The results from our study add to existing data informing the cost‐effectiveness of antiviral therapies. Whilst we cannot yet know whether successful DAA therapy will have the same benefits, it is likely that the benefits will be similar but further, ideally larger, studies are required. It is possible that the difference between SVR and non‐SVR groups will change with a longer period of follow‐up, but it is likely that there will be greater divergence as disease progression in the non‐SVR group will require more frequent monitoring.
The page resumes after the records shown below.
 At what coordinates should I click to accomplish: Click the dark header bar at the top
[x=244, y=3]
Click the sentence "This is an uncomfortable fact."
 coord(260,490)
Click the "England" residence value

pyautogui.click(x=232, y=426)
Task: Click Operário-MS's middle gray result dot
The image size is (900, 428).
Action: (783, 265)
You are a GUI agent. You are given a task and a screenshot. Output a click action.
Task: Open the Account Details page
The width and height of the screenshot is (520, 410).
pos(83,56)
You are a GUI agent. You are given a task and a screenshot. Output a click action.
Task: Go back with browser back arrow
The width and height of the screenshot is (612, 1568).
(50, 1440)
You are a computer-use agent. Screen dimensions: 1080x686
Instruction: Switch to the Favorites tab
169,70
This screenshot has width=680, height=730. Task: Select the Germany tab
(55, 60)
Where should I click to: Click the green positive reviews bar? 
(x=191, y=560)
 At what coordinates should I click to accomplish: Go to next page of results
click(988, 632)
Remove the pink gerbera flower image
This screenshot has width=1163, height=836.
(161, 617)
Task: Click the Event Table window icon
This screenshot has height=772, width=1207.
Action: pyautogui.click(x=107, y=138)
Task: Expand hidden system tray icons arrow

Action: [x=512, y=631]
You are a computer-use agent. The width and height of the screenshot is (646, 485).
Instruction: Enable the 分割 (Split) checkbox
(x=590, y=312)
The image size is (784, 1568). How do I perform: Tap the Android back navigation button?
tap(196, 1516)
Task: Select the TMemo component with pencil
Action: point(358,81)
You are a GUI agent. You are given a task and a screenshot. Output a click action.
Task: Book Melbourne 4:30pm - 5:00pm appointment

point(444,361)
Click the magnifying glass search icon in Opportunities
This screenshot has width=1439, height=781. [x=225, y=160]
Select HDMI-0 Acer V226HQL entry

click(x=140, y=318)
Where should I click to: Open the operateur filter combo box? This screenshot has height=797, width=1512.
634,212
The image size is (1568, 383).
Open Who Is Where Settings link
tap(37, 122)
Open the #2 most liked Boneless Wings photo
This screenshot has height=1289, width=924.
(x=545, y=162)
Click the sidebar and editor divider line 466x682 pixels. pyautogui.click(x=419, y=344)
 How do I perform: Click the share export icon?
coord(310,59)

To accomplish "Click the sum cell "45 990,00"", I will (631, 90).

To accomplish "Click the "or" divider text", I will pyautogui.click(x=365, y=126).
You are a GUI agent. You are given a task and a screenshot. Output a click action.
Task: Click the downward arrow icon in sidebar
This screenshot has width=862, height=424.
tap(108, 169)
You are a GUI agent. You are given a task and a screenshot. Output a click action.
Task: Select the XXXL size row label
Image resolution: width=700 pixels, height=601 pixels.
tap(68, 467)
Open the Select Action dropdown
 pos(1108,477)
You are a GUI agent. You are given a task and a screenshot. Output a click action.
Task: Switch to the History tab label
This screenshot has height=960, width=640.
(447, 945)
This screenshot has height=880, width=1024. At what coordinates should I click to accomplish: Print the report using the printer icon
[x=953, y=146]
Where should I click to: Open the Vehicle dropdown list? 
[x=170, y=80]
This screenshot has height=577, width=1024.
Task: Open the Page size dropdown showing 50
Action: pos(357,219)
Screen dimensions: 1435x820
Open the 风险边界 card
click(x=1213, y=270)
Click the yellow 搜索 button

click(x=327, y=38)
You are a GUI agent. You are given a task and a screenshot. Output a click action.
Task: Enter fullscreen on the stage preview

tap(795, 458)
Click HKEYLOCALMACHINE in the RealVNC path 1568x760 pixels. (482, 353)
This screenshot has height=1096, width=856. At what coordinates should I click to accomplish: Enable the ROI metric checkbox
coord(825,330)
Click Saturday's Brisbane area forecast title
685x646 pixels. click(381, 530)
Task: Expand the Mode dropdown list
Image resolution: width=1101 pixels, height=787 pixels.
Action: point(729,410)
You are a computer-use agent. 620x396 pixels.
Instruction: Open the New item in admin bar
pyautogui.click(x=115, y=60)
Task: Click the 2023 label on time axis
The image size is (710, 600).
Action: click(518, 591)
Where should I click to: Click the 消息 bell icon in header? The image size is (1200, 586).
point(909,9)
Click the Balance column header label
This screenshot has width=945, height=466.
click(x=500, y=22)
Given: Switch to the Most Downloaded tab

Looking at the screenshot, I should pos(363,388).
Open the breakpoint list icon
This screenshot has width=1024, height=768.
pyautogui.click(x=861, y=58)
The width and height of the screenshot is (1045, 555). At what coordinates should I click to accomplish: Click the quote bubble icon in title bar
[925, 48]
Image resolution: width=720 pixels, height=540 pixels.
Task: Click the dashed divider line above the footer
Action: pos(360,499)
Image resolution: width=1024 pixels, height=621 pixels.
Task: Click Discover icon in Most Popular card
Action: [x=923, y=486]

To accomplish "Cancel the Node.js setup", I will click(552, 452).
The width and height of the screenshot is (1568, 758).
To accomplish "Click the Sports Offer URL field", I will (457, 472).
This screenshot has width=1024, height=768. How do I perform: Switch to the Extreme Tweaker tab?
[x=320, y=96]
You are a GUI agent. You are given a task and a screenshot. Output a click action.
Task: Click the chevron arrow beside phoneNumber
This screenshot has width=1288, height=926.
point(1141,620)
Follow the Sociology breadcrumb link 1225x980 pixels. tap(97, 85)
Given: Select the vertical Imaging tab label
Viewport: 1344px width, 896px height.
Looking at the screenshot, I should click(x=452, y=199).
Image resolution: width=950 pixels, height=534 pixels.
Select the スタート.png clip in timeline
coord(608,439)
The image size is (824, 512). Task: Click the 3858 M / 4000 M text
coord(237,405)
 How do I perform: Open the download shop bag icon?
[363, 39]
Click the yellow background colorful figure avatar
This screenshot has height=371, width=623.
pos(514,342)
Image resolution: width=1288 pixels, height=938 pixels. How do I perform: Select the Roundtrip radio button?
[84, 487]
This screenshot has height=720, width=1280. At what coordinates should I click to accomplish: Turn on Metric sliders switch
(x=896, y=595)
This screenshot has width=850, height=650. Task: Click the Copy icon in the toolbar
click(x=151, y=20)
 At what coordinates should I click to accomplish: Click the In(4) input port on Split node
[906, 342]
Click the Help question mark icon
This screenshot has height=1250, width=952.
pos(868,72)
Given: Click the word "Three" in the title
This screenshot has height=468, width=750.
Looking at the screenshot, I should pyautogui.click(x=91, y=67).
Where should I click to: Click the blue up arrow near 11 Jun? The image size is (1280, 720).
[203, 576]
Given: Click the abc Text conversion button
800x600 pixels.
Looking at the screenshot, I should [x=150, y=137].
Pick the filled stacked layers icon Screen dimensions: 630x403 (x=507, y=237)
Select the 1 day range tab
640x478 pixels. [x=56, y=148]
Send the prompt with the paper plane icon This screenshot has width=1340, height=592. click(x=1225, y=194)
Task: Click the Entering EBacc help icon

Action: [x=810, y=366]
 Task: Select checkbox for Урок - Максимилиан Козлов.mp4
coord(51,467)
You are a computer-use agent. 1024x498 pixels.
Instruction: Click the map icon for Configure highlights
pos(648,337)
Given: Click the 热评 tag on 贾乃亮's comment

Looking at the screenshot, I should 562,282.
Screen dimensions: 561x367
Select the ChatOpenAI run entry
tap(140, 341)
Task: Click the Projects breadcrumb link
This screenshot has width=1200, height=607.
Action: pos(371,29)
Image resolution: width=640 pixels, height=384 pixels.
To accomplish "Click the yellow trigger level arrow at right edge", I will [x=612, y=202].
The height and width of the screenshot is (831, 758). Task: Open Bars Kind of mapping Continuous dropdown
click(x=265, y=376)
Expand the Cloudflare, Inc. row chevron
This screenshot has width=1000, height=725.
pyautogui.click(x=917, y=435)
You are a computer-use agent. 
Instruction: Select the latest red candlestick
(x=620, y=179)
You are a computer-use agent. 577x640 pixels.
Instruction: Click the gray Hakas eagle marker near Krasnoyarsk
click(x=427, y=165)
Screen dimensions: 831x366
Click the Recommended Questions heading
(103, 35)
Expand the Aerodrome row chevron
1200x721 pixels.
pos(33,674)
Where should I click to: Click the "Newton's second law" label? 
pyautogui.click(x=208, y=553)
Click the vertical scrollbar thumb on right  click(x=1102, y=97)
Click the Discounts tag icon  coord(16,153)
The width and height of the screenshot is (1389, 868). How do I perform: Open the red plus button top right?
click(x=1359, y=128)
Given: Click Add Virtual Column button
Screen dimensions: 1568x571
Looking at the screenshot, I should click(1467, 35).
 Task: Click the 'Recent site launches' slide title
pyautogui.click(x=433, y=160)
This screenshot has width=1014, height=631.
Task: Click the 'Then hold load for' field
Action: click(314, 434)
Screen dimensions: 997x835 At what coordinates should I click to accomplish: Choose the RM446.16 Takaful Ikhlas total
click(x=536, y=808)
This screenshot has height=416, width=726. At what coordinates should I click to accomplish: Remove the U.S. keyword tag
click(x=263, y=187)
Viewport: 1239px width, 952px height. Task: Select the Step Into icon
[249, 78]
In conclusion, this study was the first to compare the impact of successful HCV treatment on healthcare utilization in a HIV/HCV‐co‐infected population with mild disease. Our results show significant differences in healthcare costs and utilization rates between individuals that are successfully treated for HCV compared to those failing treatment, despite the fact that they remain in secondary care.

The study provides data in addition to the known benefits of SVR in reducing the risk of cirrhosis, hepatocellular cancer, end‐stage liver disease and disease transmission 26 and adds to the evidence for cost‐effectiveness of treatment in this population.